While writing my nominations post, an interesting point came up when I started to pick the Black and White Art nominees:  Most of the best art wasn't strictly black and white.

Oh, they were MOSTLY black and white and that was enough to get them nominated, but two of them had a splash of color here and there.  The reasons vary, of course, but they stood out well against the black and white that dominated the strip.  So why the color?  What purpose does it serve?  Well, let's look at some examples.

The earliest one that I can recall reviewing was Krakow 2.0.  The comic is almost completely in black and white, except for the main character.  She had bright yellow eyes.  Why?  I suppose it was supposed to be a cool thing, but I think it was more to make her stand out.  Honestly, Krow's characters pretty much look the same, having similar character designs and facial structures.  With yellow eyes, Marlith stood out in a crowd and helped the reader pick her out when in disguise.
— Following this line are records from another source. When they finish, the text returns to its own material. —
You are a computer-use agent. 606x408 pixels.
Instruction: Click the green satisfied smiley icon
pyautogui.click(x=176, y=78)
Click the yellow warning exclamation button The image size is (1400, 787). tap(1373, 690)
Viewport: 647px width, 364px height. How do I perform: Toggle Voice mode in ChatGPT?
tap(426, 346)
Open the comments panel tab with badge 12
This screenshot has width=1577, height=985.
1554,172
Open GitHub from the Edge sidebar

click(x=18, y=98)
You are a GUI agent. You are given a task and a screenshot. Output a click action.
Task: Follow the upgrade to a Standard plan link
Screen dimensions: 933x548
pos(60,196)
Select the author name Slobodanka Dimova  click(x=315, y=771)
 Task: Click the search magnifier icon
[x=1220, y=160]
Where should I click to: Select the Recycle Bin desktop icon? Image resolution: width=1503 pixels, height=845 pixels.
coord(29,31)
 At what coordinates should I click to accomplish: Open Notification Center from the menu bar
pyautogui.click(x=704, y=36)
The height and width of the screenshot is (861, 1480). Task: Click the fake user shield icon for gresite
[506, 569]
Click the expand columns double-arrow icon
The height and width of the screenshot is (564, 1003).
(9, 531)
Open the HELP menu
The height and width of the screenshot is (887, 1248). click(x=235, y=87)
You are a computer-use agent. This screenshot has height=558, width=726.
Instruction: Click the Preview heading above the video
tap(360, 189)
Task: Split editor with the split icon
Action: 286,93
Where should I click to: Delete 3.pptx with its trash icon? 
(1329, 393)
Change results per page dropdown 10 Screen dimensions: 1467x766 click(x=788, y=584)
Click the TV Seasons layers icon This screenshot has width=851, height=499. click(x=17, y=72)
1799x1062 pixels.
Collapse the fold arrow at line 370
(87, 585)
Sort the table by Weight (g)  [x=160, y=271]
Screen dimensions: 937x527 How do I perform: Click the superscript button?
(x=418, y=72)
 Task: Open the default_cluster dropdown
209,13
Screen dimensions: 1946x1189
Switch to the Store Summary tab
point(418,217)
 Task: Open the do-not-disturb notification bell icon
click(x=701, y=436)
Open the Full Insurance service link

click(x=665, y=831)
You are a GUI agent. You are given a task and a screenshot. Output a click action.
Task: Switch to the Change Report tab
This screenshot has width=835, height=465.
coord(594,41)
Serenity Rose does much the same thing with Serenity, but not quite.  Yes, she has a shock of blue hair that helps her stand out, but that's not where the color is restricted.  It often comes up when Serenity puts her magic to use, typically with bright green.  In fact, Serenity's hair color is the result of her magic, and that leads me to wonder if perhaps that's part of the point of the color.  To Serenity, whose perspective is the basis of the comic, her powers are more "real" than the rest of the world.  This makes the color mean more in the comic than in Krakow 2.0 where it was just a marker.  It visually highlights the important things to the reader, and sets a divide in the world of Serenity Rose.

Which brings me to Dead Winter and the way the color is used there.  There are a few full color strips, but those are defined as dream sequences, so okay, that works for me.  The main comic, however, has a splash of red.  Two splashes specifically, on Black Monday Blues, resident bad ass assassin, and Liz, the heroine.  Unlike Krakow 2.0, the color isn't necessary to differentiate the characters from the rest of the cast as the designs are unique enough, but given the nature of the strip, with lots of actions scenes, it does help pick them out in a quick pass.  I don't think that's why it's there, but I'm still not completely sure WHY it is there at all.  I suppose there are hints of a coming conflict between the two and the color might be part of that, but it's not definite, especially with the situation at hand.  Perhaps it means something more, something we have yet to see.

That simple splash of color also makes the black and white art pop more.  Straight black and white can be gorgeous, yes, but that simple highlight of color can also change the entire message and meaning of the strip.  Serenity Rose would be a completely different strip without the color added to it, and possibly not as good looking in the long run.  Dead Winter might be about the same, but I wonder on that and Krakow 2.0 would be almost unfollowable with out it's splash.  A good dash of color can mean a lot.